Le Petit Prince Reading Children's Research Proposal
- Length: 4 pages
- Sources: 3
- Subject: Literature
- Type: Research Proposal
- Paper: #31074202
Excerpt from Research Proposal :
In this context, water represents more than a source of physical life as it forges an unbreakable link between the two characters, and penetrates the barren spirit of the pilot.

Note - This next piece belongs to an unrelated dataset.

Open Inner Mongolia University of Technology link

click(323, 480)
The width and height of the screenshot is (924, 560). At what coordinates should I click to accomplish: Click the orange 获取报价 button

Any discussion on the message of "Le Petit Prince" must include a consideration of the tools of rhetoric which are present in the text. In other words, once the reader has understood what the little prince is truly saying, he must also understand how he is saying it i.e. his rhetoric. The main purpose of rhetoric is persuasion. According to Aristotle, there are three main persuasive appeals that a speaker can turn to. Logos is the appeal to logic, and the use of arguments based on reason. This presupposes that the speaker and the audience share the same logical assumptions. The little prince does exactly the opposite: he challenges what is considered 'reasonable" by adults, and offers them a new take on reality: "Men?...I saw them, several years ago. But one never knows where to find them. The wind blows them away. They have no roots, and that makes their life very difficult." (Saint-Exupery Chapter 18) Nonetheless, the little price does not refute logic but puts forth a new system of thought: "Grown-ups never understand anything by themselves, and it is tiresome for children to be always and forever explaining things to them." (Ibid., Chapter 1).
Ethos is the appeal based on the reputation of the speaker; in the case of the little prince, he is at first perceived as a possibly unreliable speaker due to his age and physical appearance. Finally, the pathos is the appeal based on emotion. The little prince uses several such arguments: "If someone loves a flower, of which just one single blossom grows in all the millions and millions of stars, it is enough to make him happy just to look at the stars. He can say to himself, 'Somewhere, my flower is there..." (Ibid., Chapter 7). The child does not judge the people he meets; he challenges them to look inside themselves and be their own judges: "Then you shall judge yourself. That is the most difficult thing of all. It is much more difficult to judge oneself than to judge others. If you succeed in judging yourself rightly, then you are indeed a man of true wisdom." (Ibid., Chapter 10).
The tone of the narration is a key aspect in understanding both plot, and characters. The narrator confesses to his loneliness before his plane crashes in the Sahara desert: "So I lived my life alone, without anyone that I could really talk to..." (Saint-Exupery, Chapter 1). Similarly, the little prince feels isolated from the rest of the world who does not understand him. The tone of the narration is sad and lonely because the character-narrator is a lonely man who cannot relate to the outer world. The tone of the little prince's stories is also sad but it is also melancholic: "You know-one loves the sunset, when one is so sad..." (Ibid., Chapter 6).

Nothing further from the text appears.